How reporters imagine PR people looking on press calls?

“They're feeding lines to the executive over IM during our interview!"

"Every quote they give me is approved, edited and filtered!"

"They’re just there to make sure every pre-determined talking point is uttered!”

At least, that's what some tech reporters seem to think about PR people who join their clients on press calls. But the truth is usually much less sinister: Good tech PR people know their job is to foster clear communications between a company and a journalist, and help drive inspired conversations. Making sure the client says interesting, quotable things about the industry and their company is the whole goal.

Some reporters might be skeptical at this notion. If so, this post is for you. Here’s five reasons why it’s a good idea why we’re on your calls:

  1. We need to hold our clients accountable to you. Sometimes executives forget about an interview and need to be tracked down, or when they do, come unprepared. (Not that any of our clients ever do this!) It’s inconvenient for you (and us), and also is not the outcome the client is likely looking for either, who probably wants to talk with you and do a good job doing it. A PR person helps ensure you get the discussion you were promised, and if a client stands you up—that’s something the PR person should be taking very seriously.

  2. It helps us do a better job. Being good at tech PR requires a deep understanding of our clients’ industries and products, and how both are perceived by reporters and analysts. But it doesn’t stop there—it also means taking what we learn and improving and iterating. If we notice a reporter is having trouble understanding how a product works, that’s not the reporter’s problem—it’s ours, and our job is to work with our clients afterward to develop sounder messaging.

  3. We want to get you what you need—quickly. Promised logos and headshots on the call? Supporting stats? An exclusive? Executives are often big picture people. While they can talk forever about their industry with great enthusiasm, details are the last thing they want to think about after they get off the phone with you.
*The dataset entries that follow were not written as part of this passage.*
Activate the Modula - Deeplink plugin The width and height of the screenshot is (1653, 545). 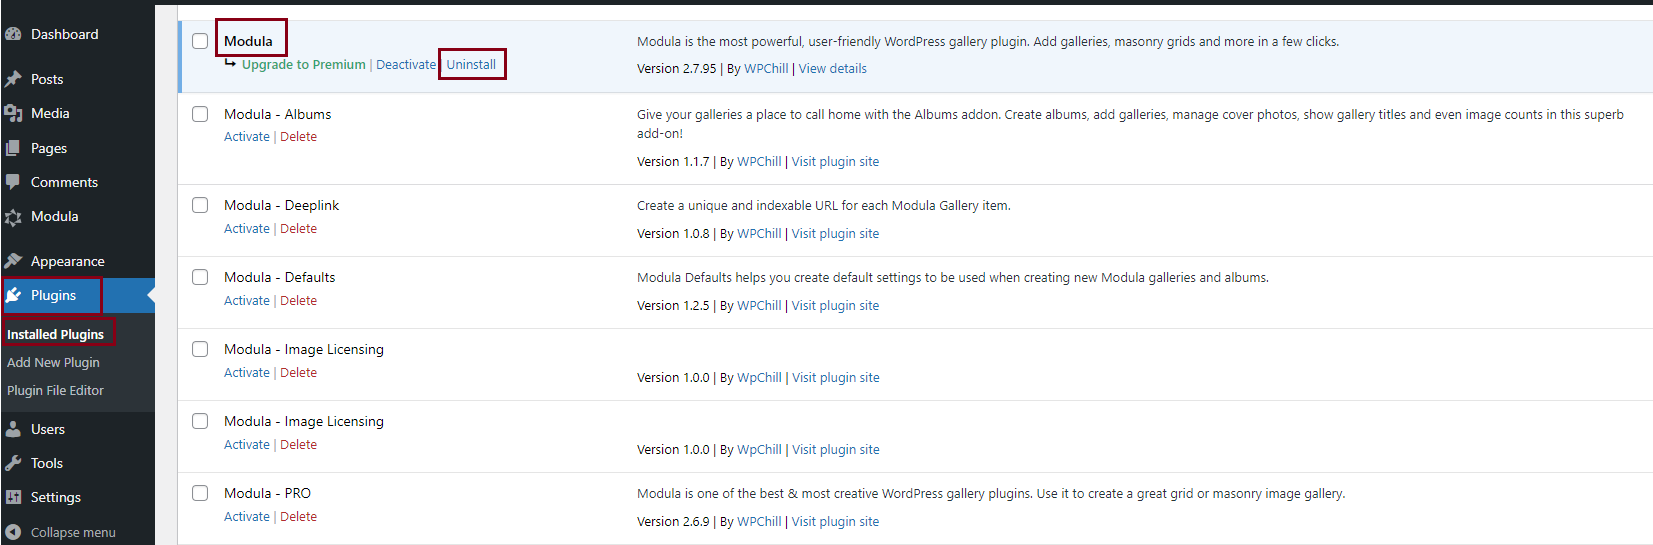click(x=247, y=229)
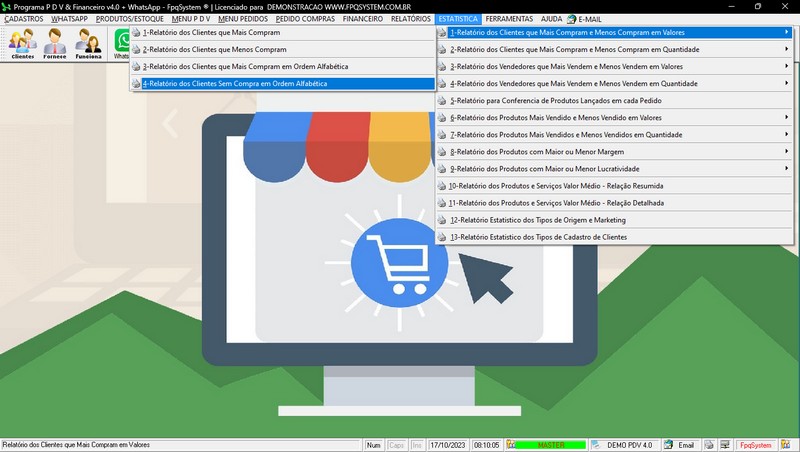
Task: Select Clientes Sem Compra em Ordem Alfabética
Action: pos(234,83)
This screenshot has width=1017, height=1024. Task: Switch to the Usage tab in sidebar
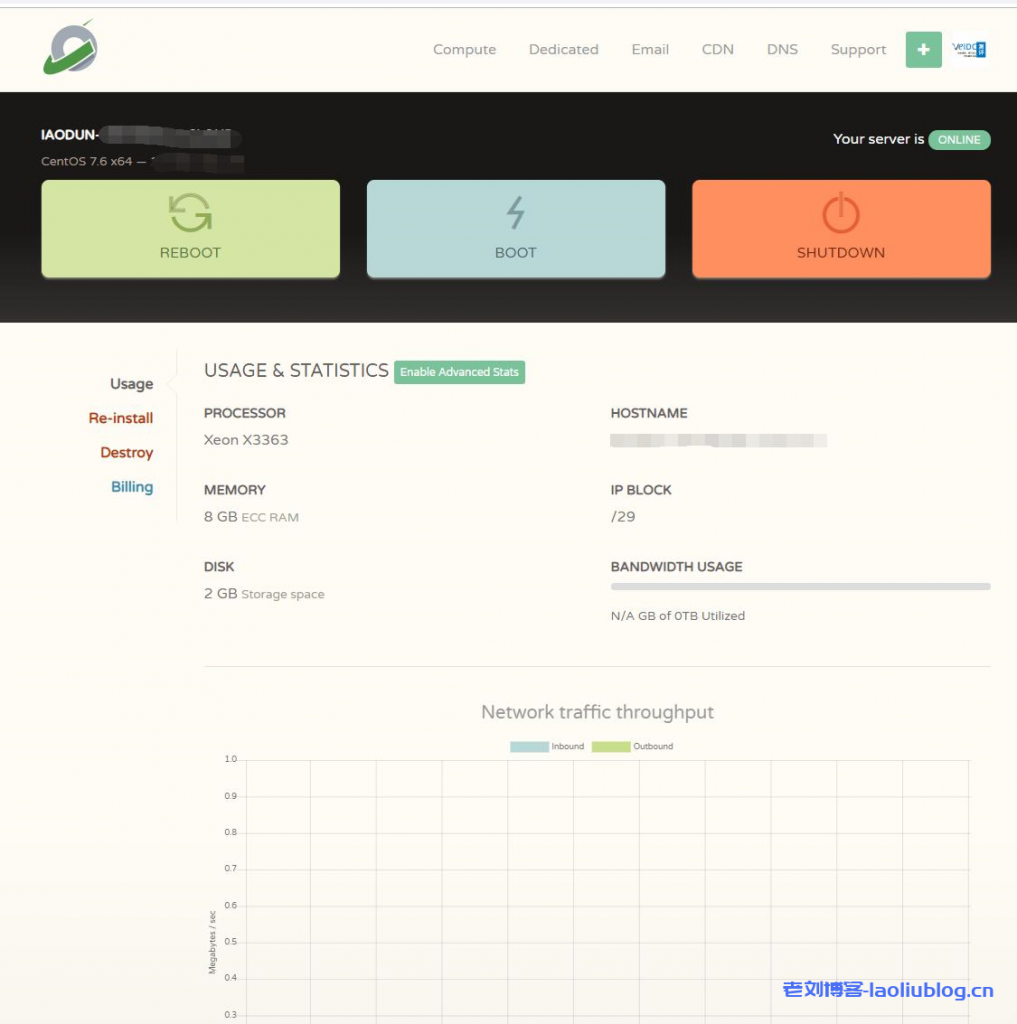tap(131, 384)
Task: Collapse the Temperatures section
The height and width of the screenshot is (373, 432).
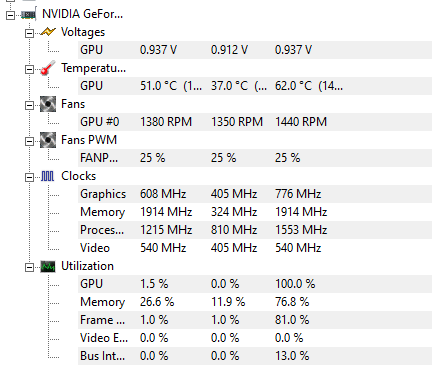Action: tap(29, 69)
The PR person makes it their duty to get you what you said you’d need from a company, and (if they’re really good) anticipate in advance what you might need from them.
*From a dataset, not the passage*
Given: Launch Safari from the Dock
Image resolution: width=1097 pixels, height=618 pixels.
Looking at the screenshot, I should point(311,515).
  4. We need to know what was said this time, so we can better prep the executive next time. This might sting a little, but a lot of the time, an executive may not remember you. And if they do remember, might not recall the last time you spoke or what was discussed then. (Hey, it happens when you’re a busy person who meets with countless people daily.) A big part of our job at theMIX is to prep executives before meeting reporters so the interview can be as productive—and as personalized—as possible.

  5. We correct inaccuracies. Believe it or not, our job is to make sure the truth is told. It’s not uncommon for an executive—for whatever reason—to mistakenly say something that’s not entirely accurate in an interview. e.g. “We give 100,000 rides daily” when really it just bumped up to 150,000. A good PR person will listen for these sort of errors, and correct any mistakes with a reporter to protect the truth.

With all of the above said, a time and place exists for PR people to sit things out. When a client has a personal relationship with a reporter, for instance, it’s usually more effective for their conversation to be strictly one-to-one. But having read this, reporters, you may miss us when we’re not there.